For her Great Yorkshire Fringe debut in York, the All Stars are her chosen accomplices. “It’s a new collaboration,” says the Kildwick-born chanteuse. “I’ve played Kansas Smitty’s House Band a lot on my show on the wireless, and what I love about them is they’re very deep rooted in the jazz tradition, going back to rags, and it never sounds clichéd.

“You never know what they’ll come up with next. Giacomo Smith, the leader, is from America, plays clarinet and I’ve seen him stir up the room to madness at the Royal Albert Hall. Clarinet is one of my favourite instruments. You think it’s safe but it can rip your face off!”

Clare’s fellow Yorkshire musician Peter Horsfall, from Wakefield, plays trumpet in the Louis Armstrong style, she says, and writes beautiful, haunting songs too. Guitarist Dave Archer, meanwhile, can play in varied styles. “He has a great grasp of world music,” she says.

Smith, Horsfall and Archer will be joined by two of Clare’s regular players, bassist Simon Little and drummer Ben Reynolds. “Simon has been playing with me since 2005; Ben started five years later,” she says. “ Musicians are like family: you like to keep them close!”

Clare performs around 70 concerts a year. “Sometimes it’s just me and Jason [Rebello] doing duo gigs in London; then it could be with the Hallé orchestra, so it’s very varied,” she says.

“There’s a lot of music flying around, and in the big band era they had to learn so much material to keep their playing fresh, so that’s why I open my arms, my ears, to welcome it all when I’m presenting my radio show.”

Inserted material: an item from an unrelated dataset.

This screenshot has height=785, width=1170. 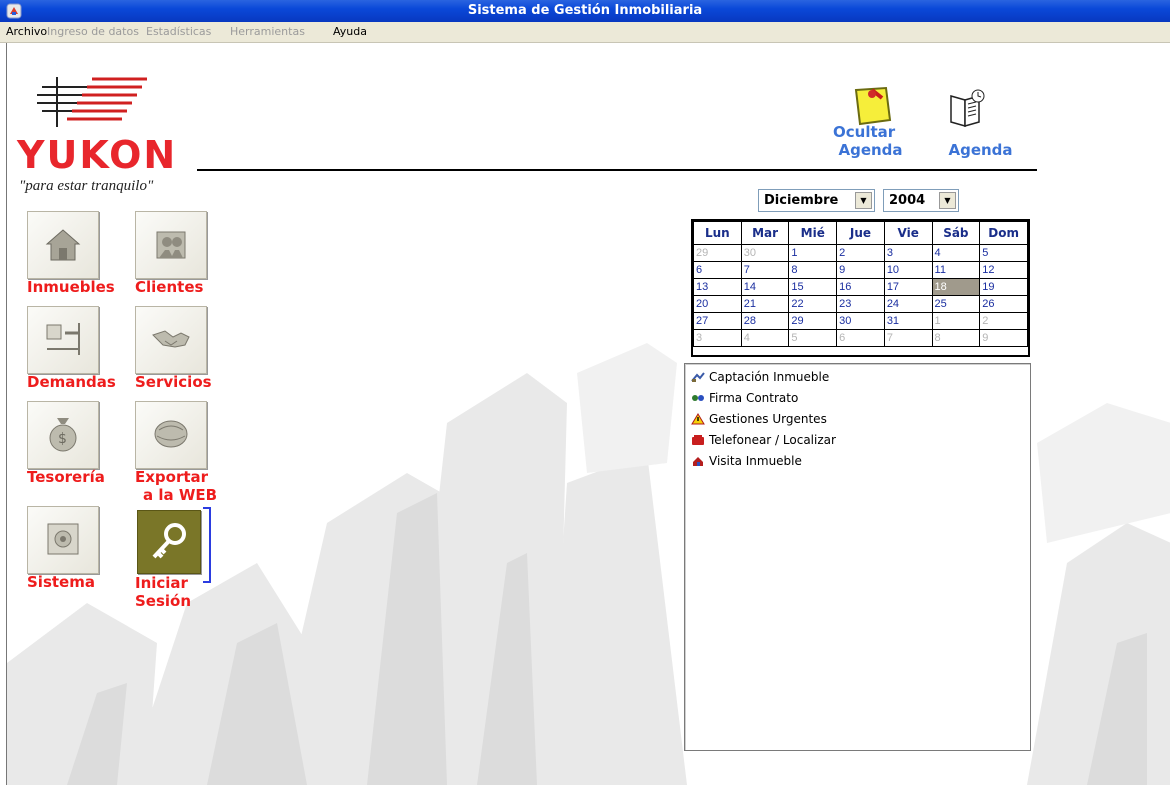 What do you see at coordinates (908, 321) in the screenshot?
I see `calendar-day: 31` at bounding box center [908, 321].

Hosting her Radio 2 show for eight years, Clare appreciates the knowledge of her listeners. "You know you're never going to learn enough, but you also know you can find the answers you need to questions more easily because they help to fill in the gaps for me, so I can then seek out pieces they might suggest," she says.

Clare describes her Fringe gig as a one-off show, mainly performed with the five-piece, sometimes with the Kansas Smitty trio. "There'll be some Duke Ellington, Ella Fitzgerald, Ink Spots, and original pieces too, and when these guys play, it's so exciting, so powerful, it makes my soul sing."

At 46, Clare keeps soul, body and voice in good order. "I look after myself; I see a cranial osteopath to keep my diaphragm as full as can be, which makes a massive difference," she says. "I listen to the phrasing more, understanding the complexities and the mechanics of it, and the emotional capacity of your singing becomes bigger as you grow older too."

Clare Teal and Her All Stars, Grand Opera House, York, Great Yorkshire Fringe, July 19, 7.30pm. Box office: 01904 500600 or at greatyorkshirefringe.com.